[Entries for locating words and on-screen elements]
-----
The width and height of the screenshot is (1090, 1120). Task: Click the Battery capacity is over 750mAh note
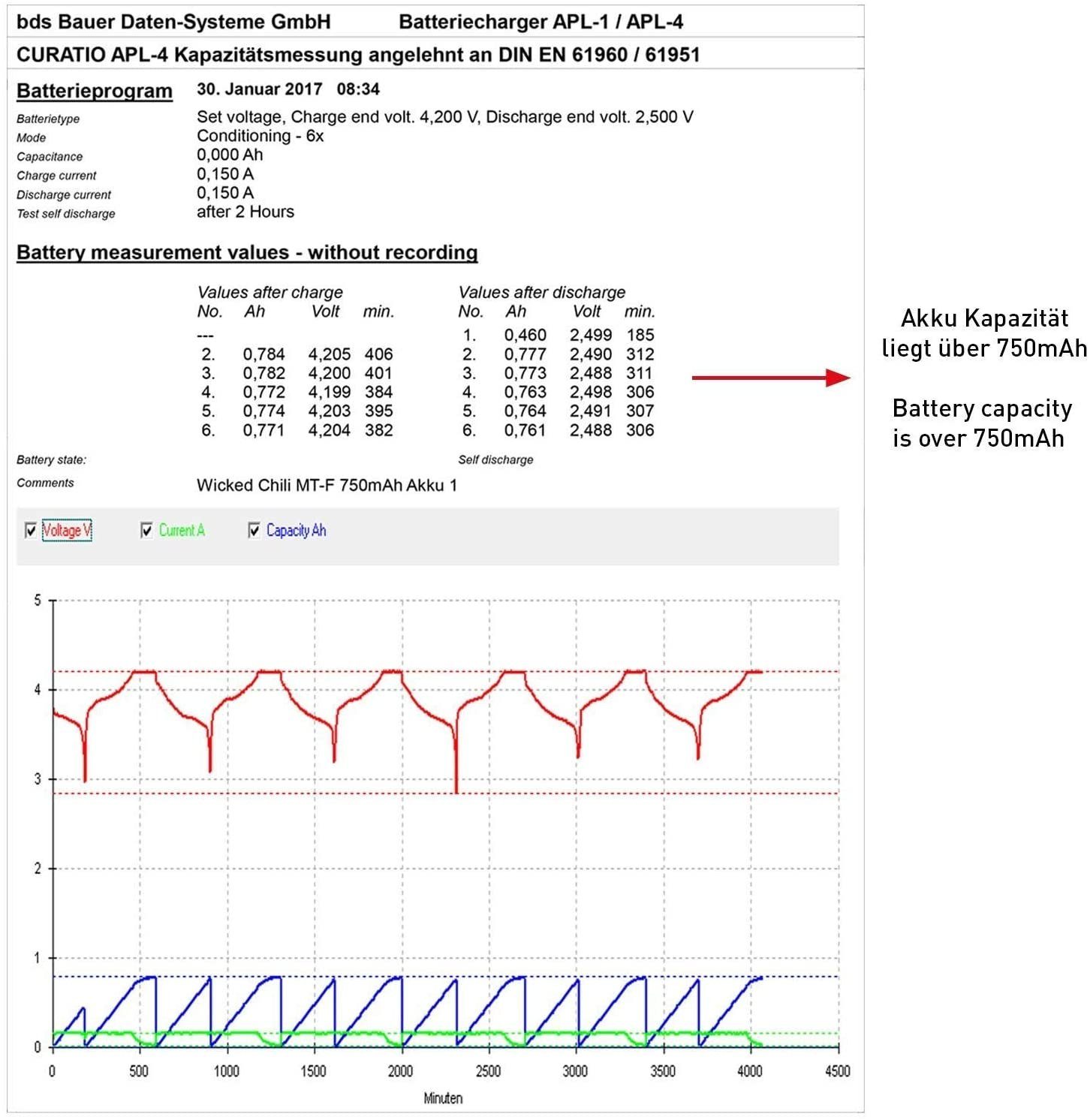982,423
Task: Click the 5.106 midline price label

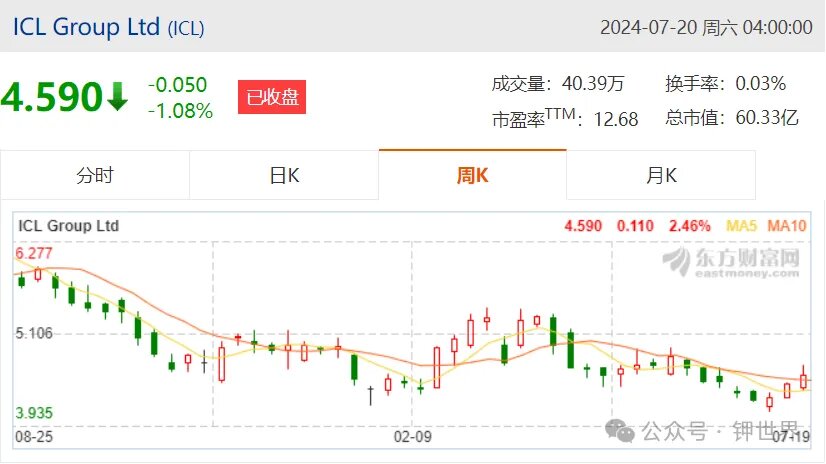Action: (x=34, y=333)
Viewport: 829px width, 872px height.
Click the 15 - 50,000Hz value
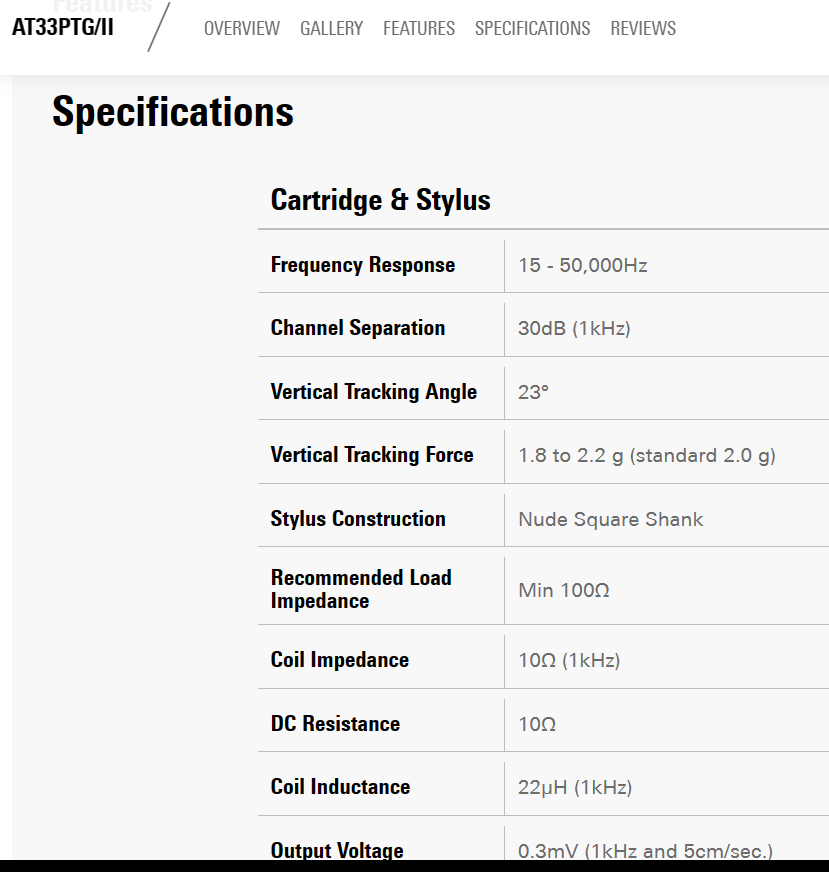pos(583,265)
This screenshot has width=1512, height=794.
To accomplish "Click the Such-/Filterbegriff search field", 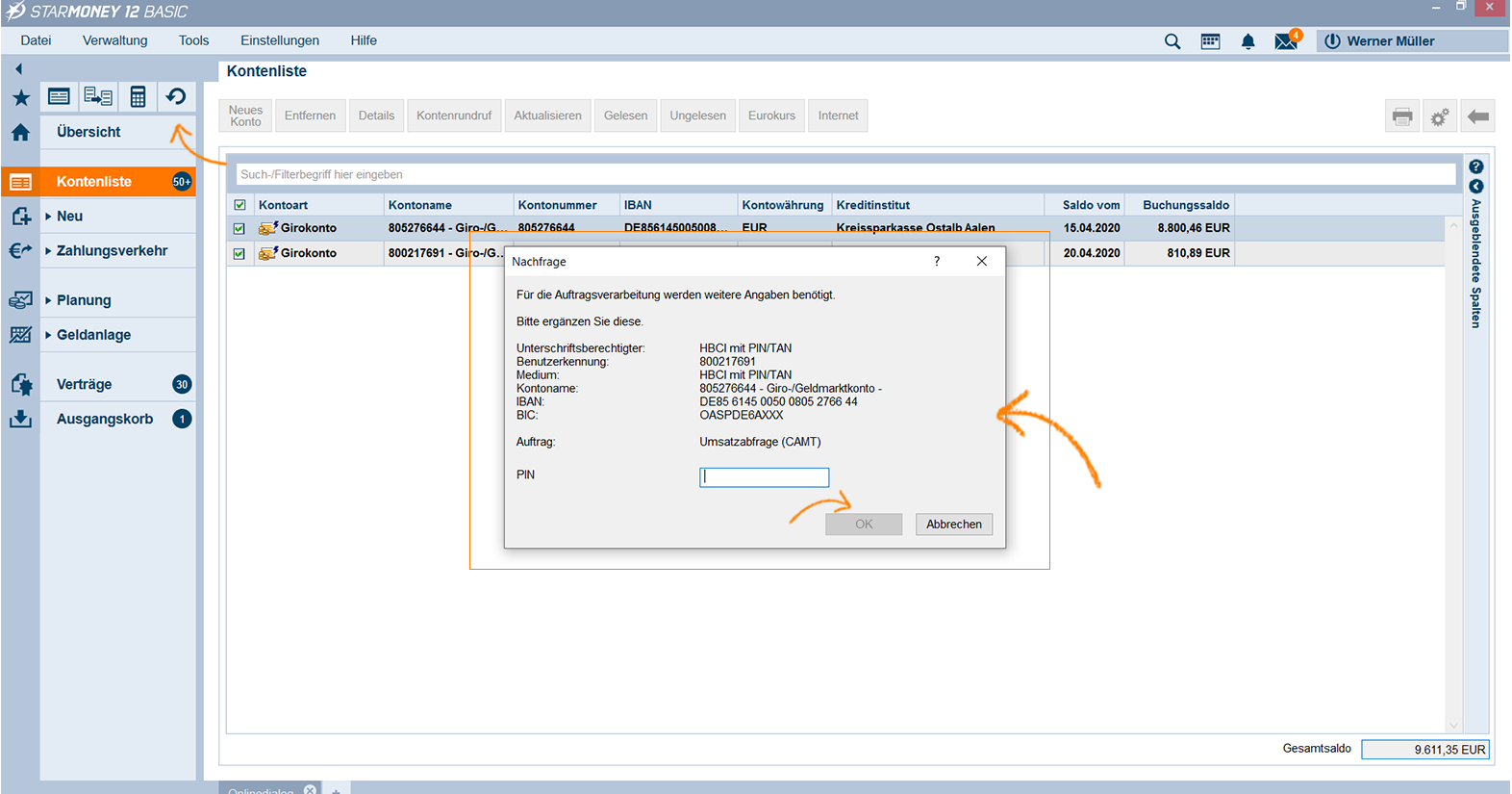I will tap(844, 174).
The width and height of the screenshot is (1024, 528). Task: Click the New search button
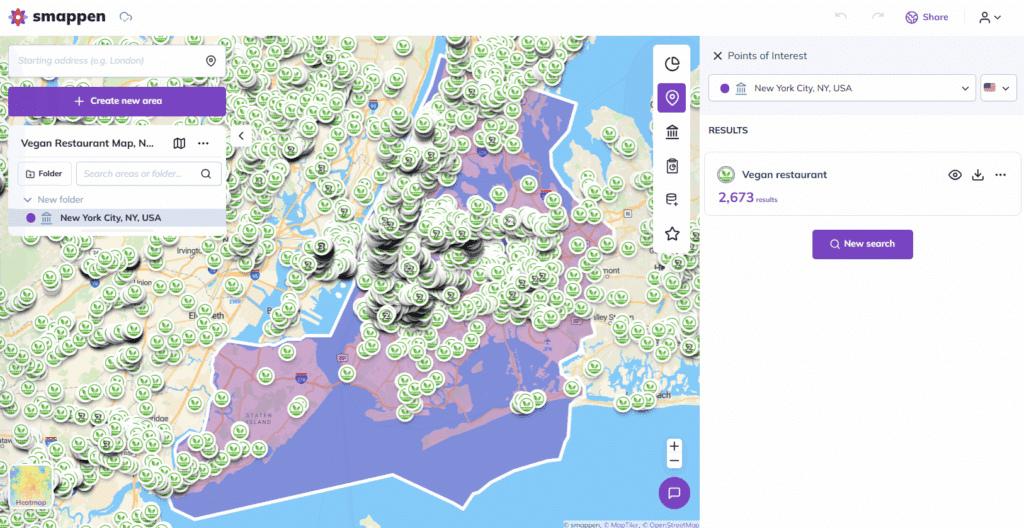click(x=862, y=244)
-----
#### Instructions to follow
Return the data verbatim from the line containing "The width and height of the screenshot is (1024, 528)." through the end of the data, inclusive, omitting the pictures.

#### Complete answer
The width and height of the screenshot is (1024, 528). Task: Click the New search button
click(x=862, y=244)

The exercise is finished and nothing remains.